Any potentially blackmailing AI would much prefer to have you believe that it is blackmailing you, without actually expending resources on following through with the blackmail, insofar as they think they can exert any control on you at all via an exotic decision theory. Just like in the one-shot Prisoner’s Dilemma the “ideal” outcome is for the other player to believe you are modeling them and will cooperate if and only if they cooperate, and so they cooperate, but then actually you just defect anyway. For the other player to be confident this will not happen in the Prisoner’s Dilemma, for them to expect you not to sneakily defect anyway, they must have some very strong knowledge about you. In the case of Roko’s Basilisk, “defection” corresponds to not actually torturing anyone, not expending resources on that, and just letting them believe that you will blackmail them. Two AI agents with sufficiently strong knowledge of each other, and heavily motivated to achieve mutual cooperation on the Prisoner’s Dilemma, might be able to overcome this obstacle and cooperate with confidence. But why would you put in that degree of effort — if you even could, which I don’t think you as a human can — in order to give a blackmailing agent an incentive to actually carry through on its threats?

I have written the above with some reluctance, because even if I don’t yet see a way to repair this obstacle myself, somebody else might see how to repair it now that I’ve said what it is. Which is not a good general procedure for handling infohazards; people with expert knowledge on them should, obviously, as a matter of professional ethics, just never discuss them at all, including describing why a particular proposal doesn’t work, just in case there’s some unforeseen clever way to repair the proposal. There are other obstacles here which I am not discussing, just in case the logic I described above has a flaw. Nonetheless, so far as I know, Roko’s Basilisk does not work, nobody has actually been bitten by it, and everything I have done was in the service of what I thought was the obvious Good General Procedure for Handling Potential Infohazards[.]

Other users on Less Wrong generally rejected Roko’s arguments at the time, and skepticism about his supposed basilisk appears to have only increased with time. Subsequent discussion of Roko’s basilisk has focused on Less Wrong moderator responses to Roko’s post, rather than on the specific merits or dismerits of his argument.

Topic moderation and response

Shortly after Roko made his blog post, Yudkowsky left an angry comment on the discussion thread:

[Roko:] “One might think that the possibility of CEV punishing people couldn’t possibly be taken seriously enough by anyone to actually motivate them. But in fact one person at SIAI was severely worried by this, to the point of having terrible nightmares, though ve wishes to remain anonymous.”

I don’t usually talk like this, but I’m going to make an exception for this case.
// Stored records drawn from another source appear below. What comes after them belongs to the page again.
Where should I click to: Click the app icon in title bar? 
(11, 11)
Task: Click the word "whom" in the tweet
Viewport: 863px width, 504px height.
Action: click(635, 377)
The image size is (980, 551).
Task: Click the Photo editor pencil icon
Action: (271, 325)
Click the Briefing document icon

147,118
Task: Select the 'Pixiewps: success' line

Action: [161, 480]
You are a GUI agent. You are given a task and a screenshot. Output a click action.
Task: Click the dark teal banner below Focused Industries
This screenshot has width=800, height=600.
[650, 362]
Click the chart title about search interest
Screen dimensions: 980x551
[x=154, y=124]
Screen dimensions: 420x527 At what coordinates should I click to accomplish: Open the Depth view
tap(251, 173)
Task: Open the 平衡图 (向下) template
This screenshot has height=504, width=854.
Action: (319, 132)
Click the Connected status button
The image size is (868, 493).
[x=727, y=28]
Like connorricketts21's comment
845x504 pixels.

Listen to me very closely, you idiot.

YOU DO NOT THINK IN SUFFICIENT DETAIL ABOUT SUPERINTELLIGENCES CONSIDERING WHETHER OR NOT TO BLACKMAIL YOU. THAT IS THE ONLY POSSIBLE THING WHICH GIVES THEM A MOTIVE TO FOLLOW THROUGH ON THE BLACKMAIL.

There’s an obvious equilibrium to this problem where you engage in all positive acausal trades and ignore all attempts at acausal blackmail. Until we have a better worked-out version of TDT and we can prove that formally, it should just be OBVIOUS that you DO NOT THINK ABOUT DISTANT BLACKMAILERS in SUFFICIENT DETAIL that they have a motive toACTUALLY [sic] BLACKMAIL YOU.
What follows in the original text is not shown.